Content starts

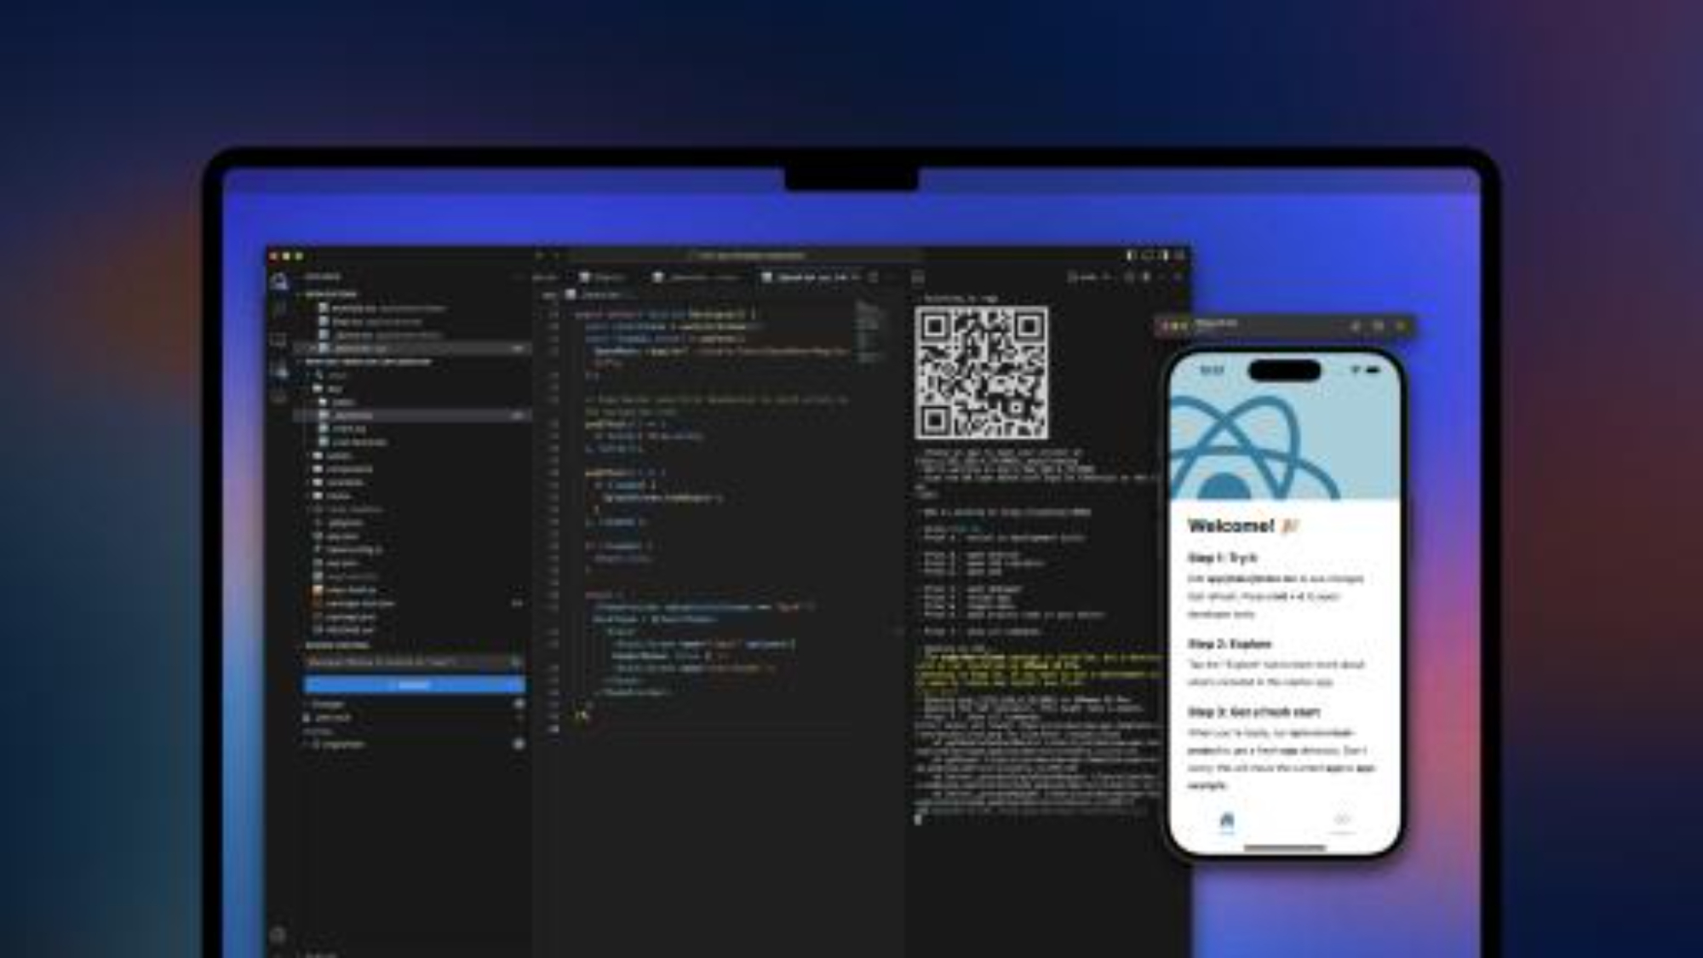Image resolution: width=1703 pixels, height=958 pixels.
Task: Toggle the secondary side bar layout icon
Action: tap(1164, 255)
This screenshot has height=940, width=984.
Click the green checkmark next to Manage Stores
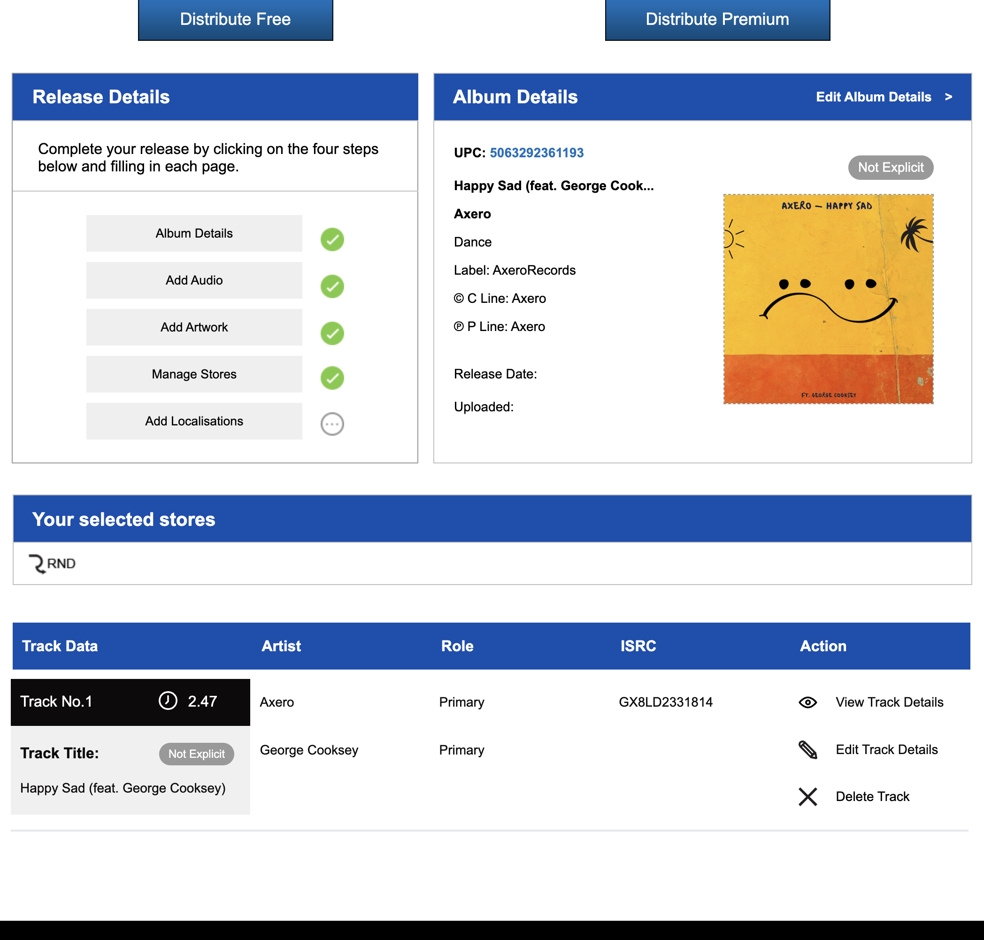(x=332, y=378)
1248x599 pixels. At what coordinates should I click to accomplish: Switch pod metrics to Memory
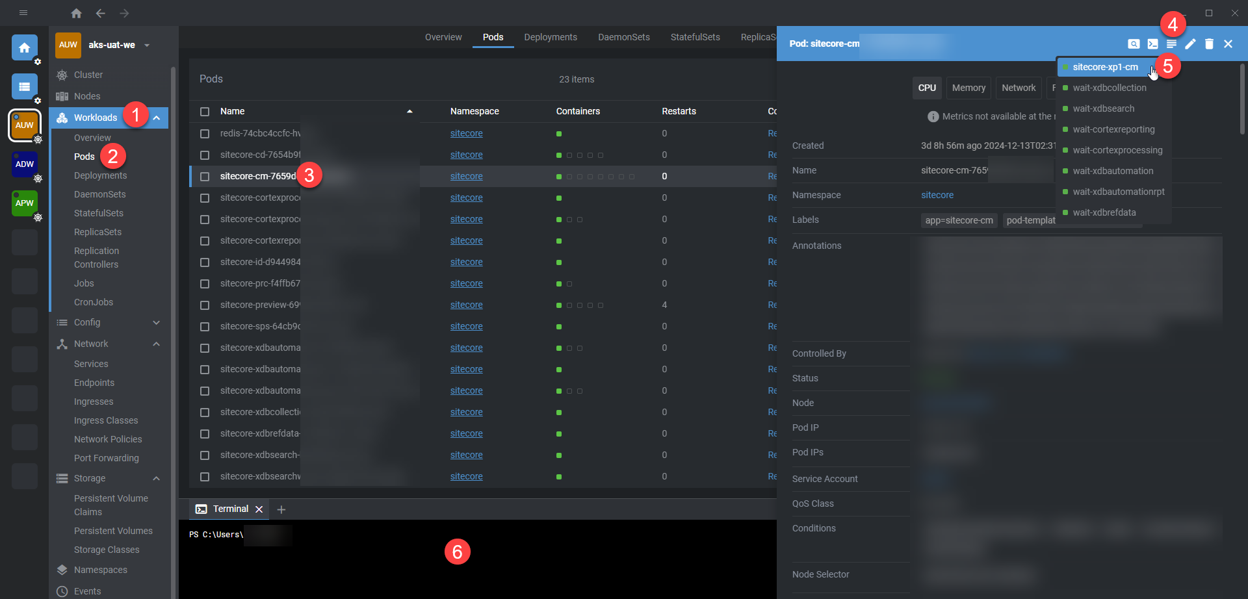[x=968, y=88]
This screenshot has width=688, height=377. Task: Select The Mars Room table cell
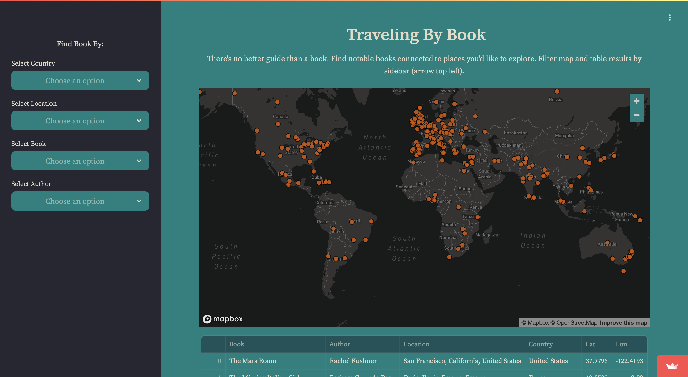point(253,361)
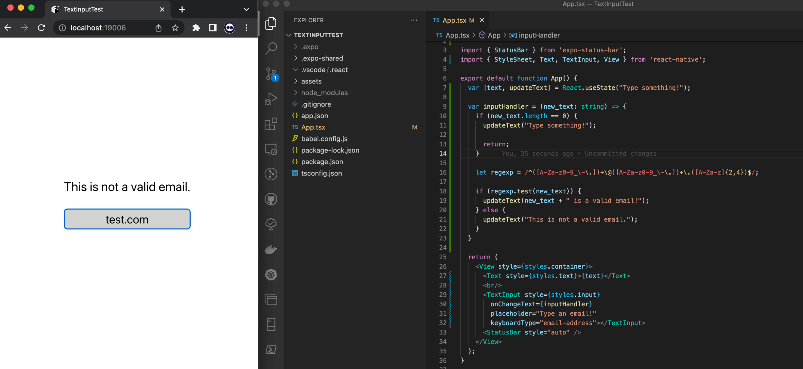
Task: Reload the localhost page
Action: 41,28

Content ends

**EXERCISE DIRECTIONS:** Inclusive range, exact copy: the line containing "This screenshot has height=940, width=984." through the last line of the listing. Print nothing else, and no pictures.

**RESULT FOR THIS EXERCISE:**
This screenshot has height=940, width=984.
Click the green checkmark next to Manage Stores
(x=332, y=378)
1248x599 pixels. At what coordinates should I click to accomplish: Switch pod metrics to Memory
[x=968, y=88]
This screenshot has width=688, height=377. Task: Select The Mars Room table cell
point(253,361)
Task: Reload the localhost page
Action: 41,28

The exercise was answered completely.